Autre sujet brulant bien sûr, les compressions de budget décidées par le gouvernement Harper, et toutes les conséquences qu’elles entrainent.

[Paragraphe modifié]

«Les compressions à répétition ont fait très mal à la salle des nouvelles, note Mme Montpetit. Quant à celles qui ont été annoncées en octobre, elles n’ont pas encore fini d’être administrées, on n’en connait donc pas encore toutes les conséquences. Pour l’instant, il y a peu de permanents qui soient touchés par cette dernière vague. Il y a toujours des postes vacants d’ordinaire occupés par des temporaires. Nous y avons placé des titulaires. En revanche, ceux qui travaillent sur appel ont vu leurs heures diminuer de manière drastique. Le problème, c’est que ce sont souvent des jeunes. Et que ces jeunes, nous en avons besoin, notamment dans l’optique du passage au numérique, que l’on nous vend comme une solution magique pour faire des économies.»

Détresse psychologique

La présidente explique également que les absents ne sont plus remplacés, ce qui contribue à la surcharge de travail et au stress. Un vaste sondage a d’ailleurs été mené à la fin de l’année dernière et les résultats préliminaires publiés il y a quelques semaines.

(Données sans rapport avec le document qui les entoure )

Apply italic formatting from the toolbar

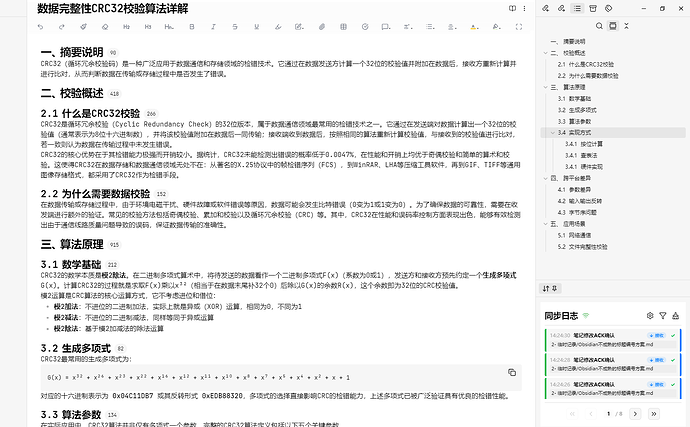tap(213, 27)
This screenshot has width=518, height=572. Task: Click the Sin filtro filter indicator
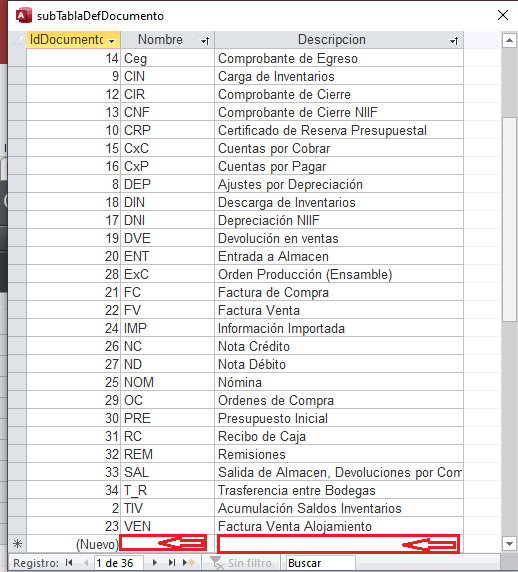pyautogui.click(x=241, y=563)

«En fait, c’est parti de l’initiative d’un délégué syndical qui travaille dans la salle des nouvelles, raconte-t-elle Tous les jours, il avait des collègues qui venaient pleurer sur son épaule. Résultat: 64% des répondants présentent une détresse psychologique élevée. C’est énorme! Dans la population active en général, une récente enquête évoque le chiffre de 18%.»

Parmi eux, 84% soulignent également que leur état est lié à leur travail. Parmi les symptômes rapportés, l’anxiété et l’insomnie. Nombreux sont ceux qui ont l’impression de ne pas pouvoir faire leur travail correctement dans une journée normale, ne pas avoir le temps de prendre une pause, que leur travail empiète sur leur vie personnelle. L’augmentation de la charge de travail est souvent montrée du doigt, tout comme le peu de latitude dans les décisions et de reconnaissance de la part de la hiérarchie. Bref, conclut le rapport préliminaire, l’environnement de travail à Radio-Canada n’est pas sain et sécuritaire pour ses employés.

Publireportages cachés?

Autres conséquences des compressions, la réduction de la durée des bulletins de nouvelles en région ainsi que dans les autres provinces du Canada, qui passent tous de soixante à trente minutes, ainsi que le manque de formation continue, notamment aux nouvelles technologies numériques.

Plus pernicieux, le syndicat se questionne sur la mise en ligne de capsules sports associées à un concessionnaire automobile.

tb-boisvert«Je suis tombée sur une page du Grenier aux images sur laquelle une chroniqueuse qui travaille à Radio-Canada explique comment le marketing va s’intégrer aux contenus. Il y a quelques mois, c’était un publireportage sur le zona dont la mise en page reprenait complètement les codes de notre site web. On est tellement pris à la gorge, que tous les moyens sont bons pour trouver de l’argent, aussi peu éthiques soient-ils», conclut Isabelle Montpetit.